Verjährungshemmende Wirkung durch die am 6. November 2017 erhobene Inkasso-Sammelklage tausender, vermeintlich vom sog. Diesel-Abgasskandal betroffener Anspruchsinhaber

 

Leitsatz (amtlich)

1. Die treuhänderische Forderungsabtretung an einen prozessfinanzierten Inkassodienstleister, der von vornherein die gerichtliche Durchsetzung tausender, heterogener Forderungen vermeintlich vom sog. Diesel-Abgasskandal betroffener Fahrzeugeigentümer in Form einer Sammelklage bezweckt, verstößt gegen §§ 3,4 RDG und ist deshalb nichtig.

2. Die Anmeldung zur Eintragung in das Klageregister einer Musterfeststellungsklage ist nur wirksam, wenn i.S.v. § 608 Abs. 2 Nr. 4 ZPO Gegenstand und Grund des Anspruchs angegeben werden. Die Anforderungen entsprechen denen einer Klageschrift. Dazu gehört in den sog.
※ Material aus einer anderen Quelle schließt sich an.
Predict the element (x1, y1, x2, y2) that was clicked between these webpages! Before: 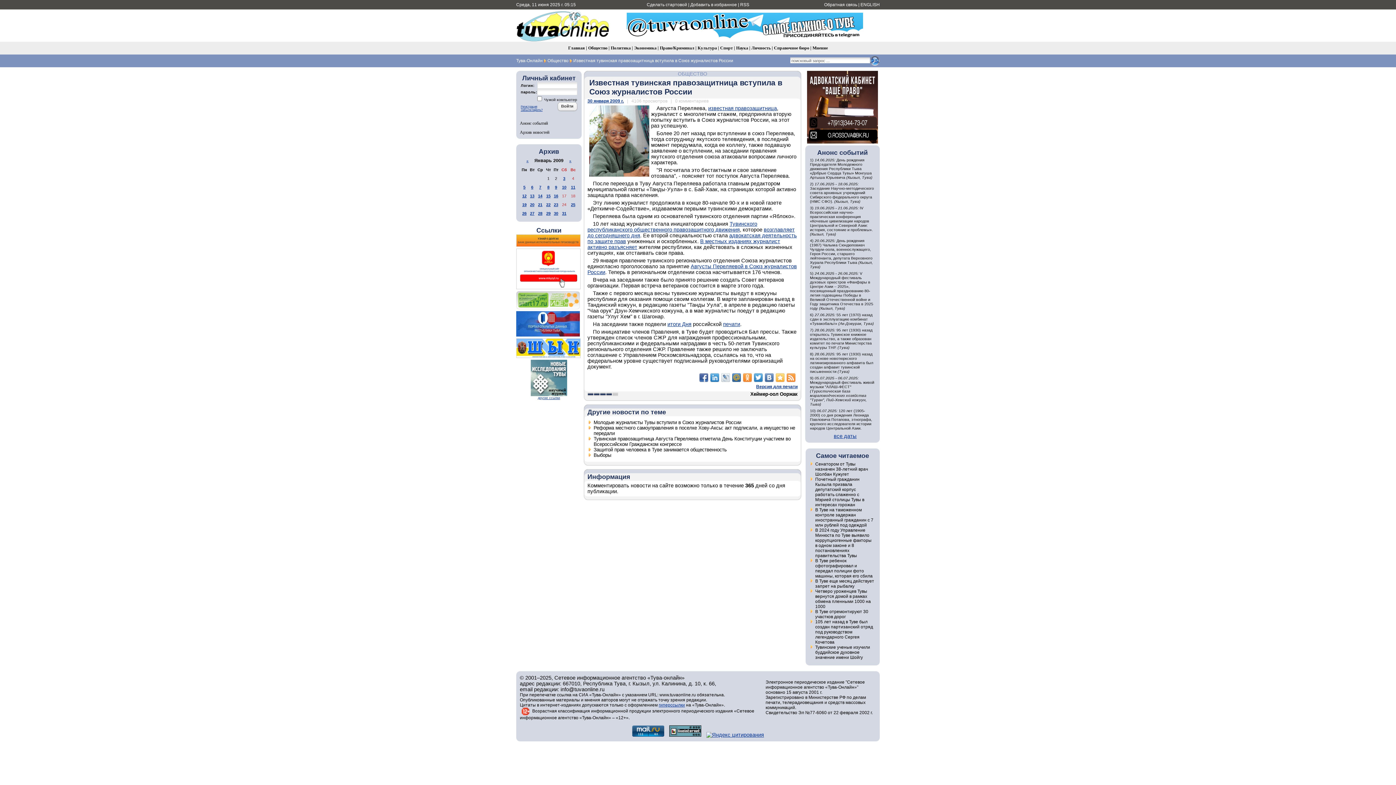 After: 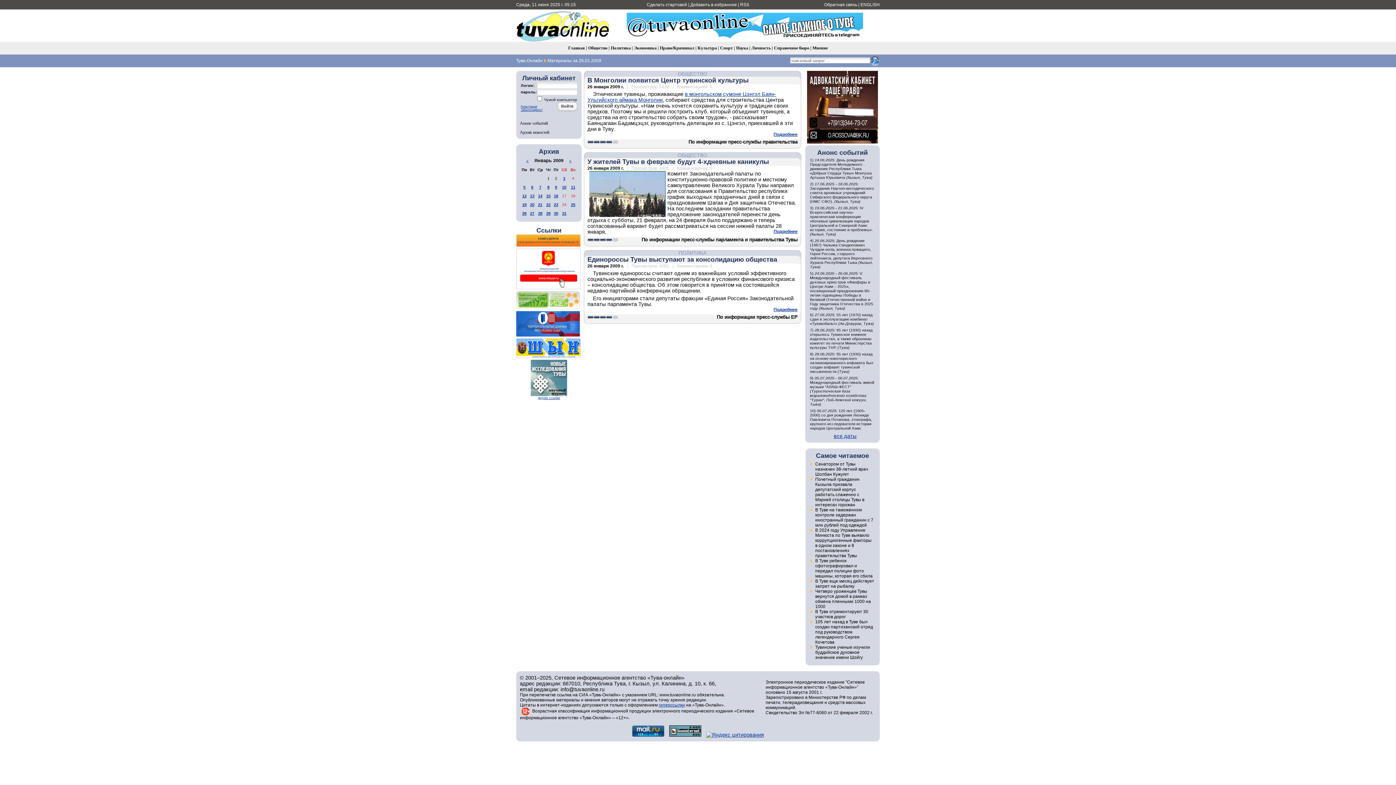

Diesel-Fällen die Darlegung der Einzelheiten zum Kauf, zum Fahrzeug, zu dem eingebauten Motor und die Angabe der Fahrzeugidentifikationsnummer (FIN), um eine eindeutige Zuordnung zu ermöglichen.

3. Das Aufspielen eines vom Kraftfahrbundesamt frei gegebenen Softwareupdates beinhaltet keine erneute sittenwidrige Schädigung i.S.v. § 826 BGB.

 

Normenkette

RDG §§ 3, 4 Abs. 1, § 10 Abs. 1 S. 1 Nr. 1; ZPO §§ 253, 608 Abs. 2 Nr. 4

 

Nachgehend

BGH (Urteil vom 24.10.2022; Aktenzeichen VIa ZR 162/22)

 

Tenor

1. Die Berufung des Klägers gegen das Urteil des Landgerichts Flensburg vom 02.07.2021, Az. 3 O 303/20, wird zurückgewiesen.

2. Der Kläger hat die Kosten des Berufungsverfahrens zu tragen.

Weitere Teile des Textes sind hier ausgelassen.